Texto proporcionado:
---
SOCIEDAD › DECENAS DE INMIGRANTES BOLIVIANOS SE ORGANIZAN CONTRA SUS PATRONES

La rebelión de los esclavizados

Son traídos desde Bolivia en forma ilegal. Trabajan 18 horas diarias y viven con sus familias en el mismo lugar donde trabajan: talleres clandestinos adonde el Estado no llega. La Defensoría del Pueblo los asesora para que se organicen y luchen por sus derechos.

Por fuera son casas entre otras de la ciudad. Por dentro, son cárceles para bolivianos indocumentados sometidos a trabajos enfermantes durante dieciocho horas diarias, de lunes a sábado. Duermen hacinados en habitaciones con sus hijos, como si fueran ganado en tránsito perpetuo. Ganan cuatrocientos pesos, pero nunca los ven porque sus generosos patrones se ofrecen a cuidárselos “hasta que quieras volver a tu país o te quieras ir a otro lado”. Claro que cuando un trabajador reclama sus sueldos de años recibe una andanada de patadas y termina en la calle junto a sus hijos. “Andá a quejarte, te van a deportar sin documentos”, es la mentira con que los patrones –la mayoría, también bolivianos– los mantienen cautivos. Se sabe de al menos 40 talleres de ropa en quince cuadras de Parque Avellaneda. Cada uno emplea entre 15 y treinta personas que fueron traídas al país mediante engaños. No pueden acudir ni a la policía. Varios relatan que el patrullero pasa para llevarse cuatrocientos pesos, como un obrero más. La Defensoría del Pueblo porteño comenzó a actuar para que los bolivianos “semiesclavizados” obtengan el certificado de pobreza con que podrían hacer los papeles de residencia por un costo mínimo: los quinientos pesos que requiere la papelería legal son impensables para su actualidad financiera. Abogados de la Defensoría dan asesoramiento a los indocumentados en la sede del comedor comunitario La Alameda, adonde muchos llegan con un hambre pesado como sus historias. Se están organizando para reclamar ante el Estado que se cumplan las leyes laborales.
El aviso apareció en varias radios de La Paz. “Allá hay mucho hambre. No hay trabajo”, cuentan los que se contactaron con esas promesas: pisar Argentina con trabajo de overloquista, sueldo alto. Carecer de documentos para ingresar a ella nunca es obstáculo. El patrón los trae por decenas en micros, pasan la frontera como si fuera un hecho el sueño de Simón Bolívar, son instalados en una casa que por dentro es un moderno taller. Y a trabajar. La comida es espantosa y sus hijos tienen que estar encerrados en la pieza, “porque al patrón no le gusta ver a los chicos en el patio”, dicen a este diario algunos que pudieron salir de esos lugares o que todavía tienen a un familiar dentro. El encuentro fue en el comedor de La Alameda. Esta organización, nacida del 20 de diciembre de 2001, da alimento a los pobres del barrio. Por medio de ellos supo de los sufrimientos de cientos.
---
Extracto de datos:
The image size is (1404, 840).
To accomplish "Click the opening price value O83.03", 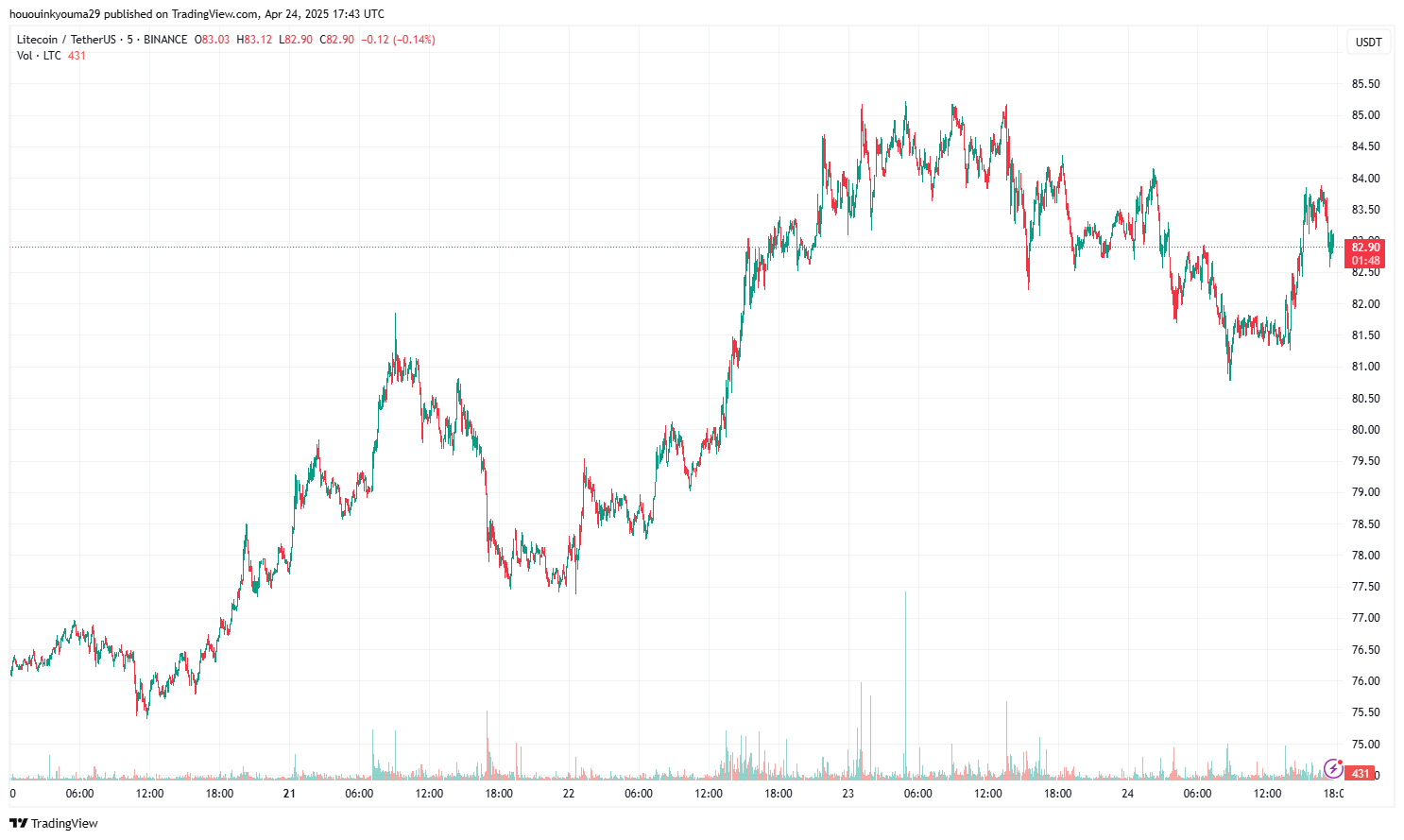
---
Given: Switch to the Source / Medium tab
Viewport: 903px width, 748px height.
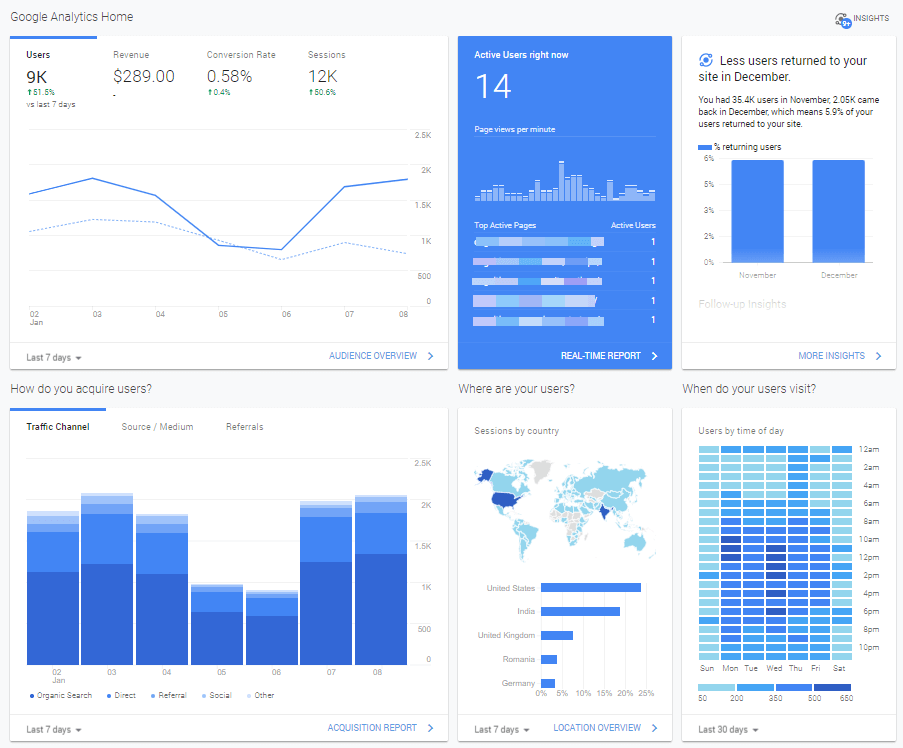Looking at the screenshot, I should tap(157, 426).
---
Desafío: Vuelve a escribir sin cambios el texto sobre los inmigrantes bolivianos, empezando en "Son traídos desde" y terminando en "por sus derechos.".

Respuesta:
Son traídos desde Bolivia en forma ilegal. Trabajan 18 horas diarias y viven con sus familias en el mismo lugar donde trabajan: talleres clandestinos adonde el Estado no llega. La Defensoría del Pueblo los asesora para que se organicen y luchen por sus derechos.